Naquele gélido final de linha, um homem de um metro e setenta e tez morena trabalhava para a empresa alemã Siemens. De ascendência portuguesa, havia casualmente nascido em Shangai, na China. De Shangai para Vladivostok, era necessário tomar um navio, atravessar o Mar Amarelo, passar entre a Coréia e o Japão, prosseguir pelo Mar do Japão. Mas ele não vinha de Shangai, na verdade aquele Engenheiro Eletrotécnico era um dos homens-chave da Siemens e cruzara toda a Ásia nos vagões da Transiberiana. Sua tarefa era trabalhar na implantação do sistema elétrico de Vladivostok, conforme plano traçado por Krzhizhanovsky para a concretização do ideal eletrificado de comunismo do GOELRO. Nos planos da empresa alemã, naturalmente concorreu a sua competência na área da engenharia elétrica, mas o fator principal talvez tivesse sido seu biótipo: um engenheiro loiro de olhos azuis, realmente, não seria visto com bons olhos naqueles confins da União Soviética. A estatura e a tez de Guilherme Maria Alves de Figueiredo foram decisivas para sua ascensão profissional junto à Siemens.

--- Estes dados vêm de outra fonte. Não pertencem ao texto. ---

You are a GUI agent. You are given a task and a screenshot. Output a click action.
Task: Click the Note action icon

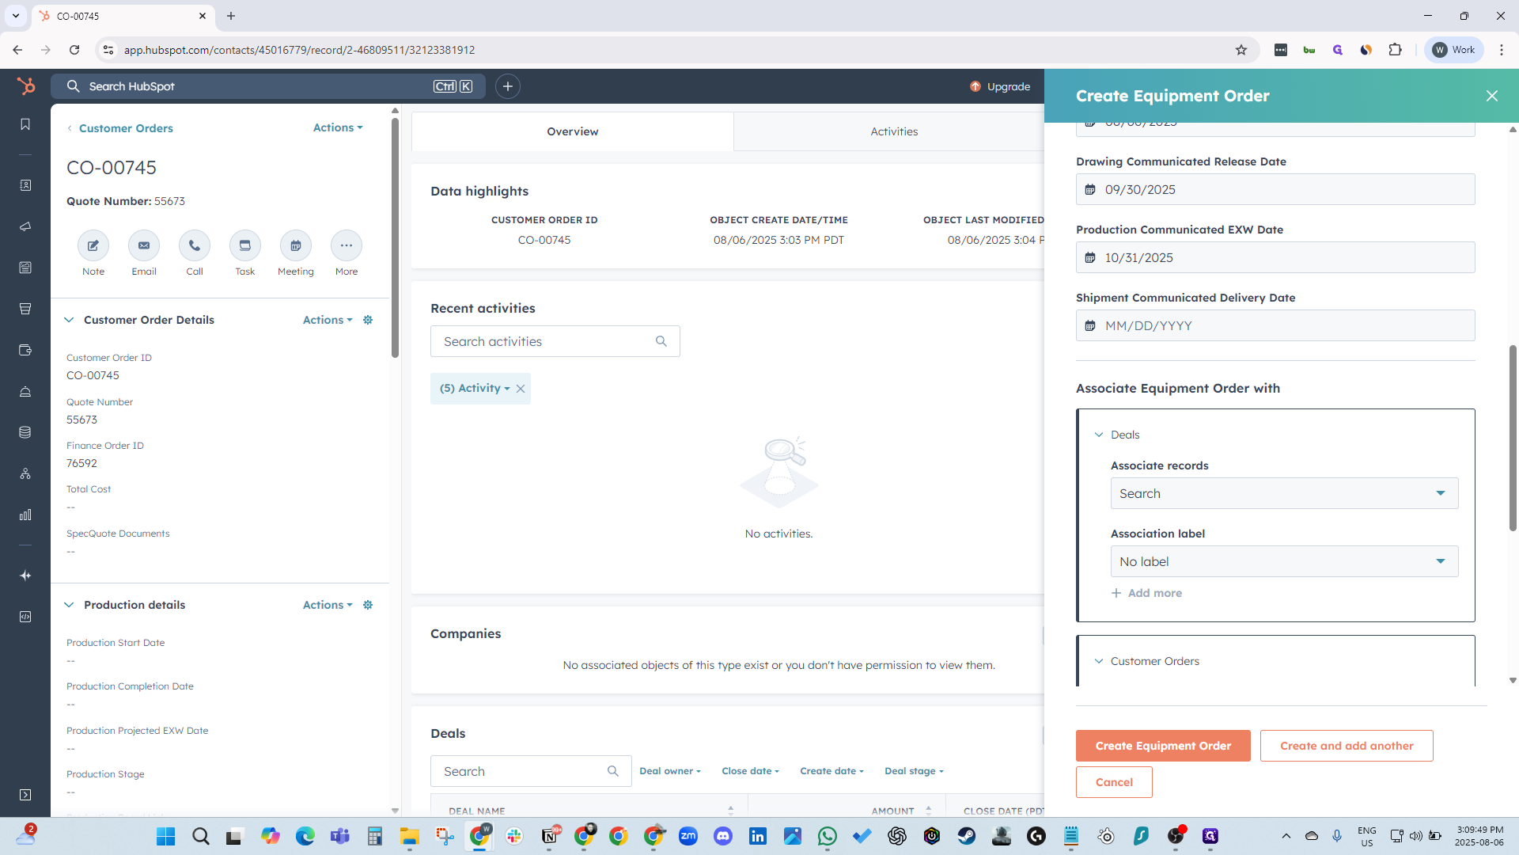pyautogui.click(x=93, y=245)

Guilherme Maria havia se casado com sua secretária, Wilhelmine Purvin, uma jovem bonita, filha caçula do estoniano Jan Angden Purvin e da letoniana Made Thomas Este Bude. O pai de Wilhelmine era músico e a família professava a fé luterana. Talvez fossem judeus – o nome da família era suspeito, significava pântano em letão, nada tinha de cristão. Se isso era verdade, o fato foi muito bem escondido dos filhos que Wilhelmine viria ter anos mais tarde. Afinal, ser judeu na região do Mar Báltico não era algo muito tranquilo. Eram famosos e frequentes os violentos famigerados pogroms – ataques físicos da população eslava contra determinadas famílias, em particular as judias.
A família Purvin morava em Riga, na Letônia, e as cidades economicamente mais poderosas e próximas eram São Petersburgo e Moscou. Já em 1898 os alemães haviam fundado em São Peterburgo a Russische Elektrotechnische Werke Siemens & Halske AG e, na mesma cidade, um poderoso empresário sueco chamado Lars Magnus Ericsson, que iniciara em 1876 um grande empreendimento em Estocolmo na promissora área da eletricidade, no começo do século havia adquirido a empresa de Thore Cedergren, que havia acabado de ganhar as concessões de telefone em Moscou. Não havia futuro em Tallinn nem em Riga. Wilhelmine e seus irmãos procuraram a sorte em Moscou. Ali, Wilhelmine obteve emprego de secretária na empresa alemã Siemens, onde passou a trabalhar diretamente para o engenheiro eletrotécnico baixinho moreno, falador, irrequieto, poliglota e galanteador. Sozinha em Moscou, distante dos pais e dos irmãos (os mais velhos, Karl Heinrich e Waldemar, haviam simplesmente desaparecido), Wilhelmine ficou encantada ao saber que o nome dela era o feminino do nome dele: quando tivessem um filho, haveria de se chamar também Guilherme.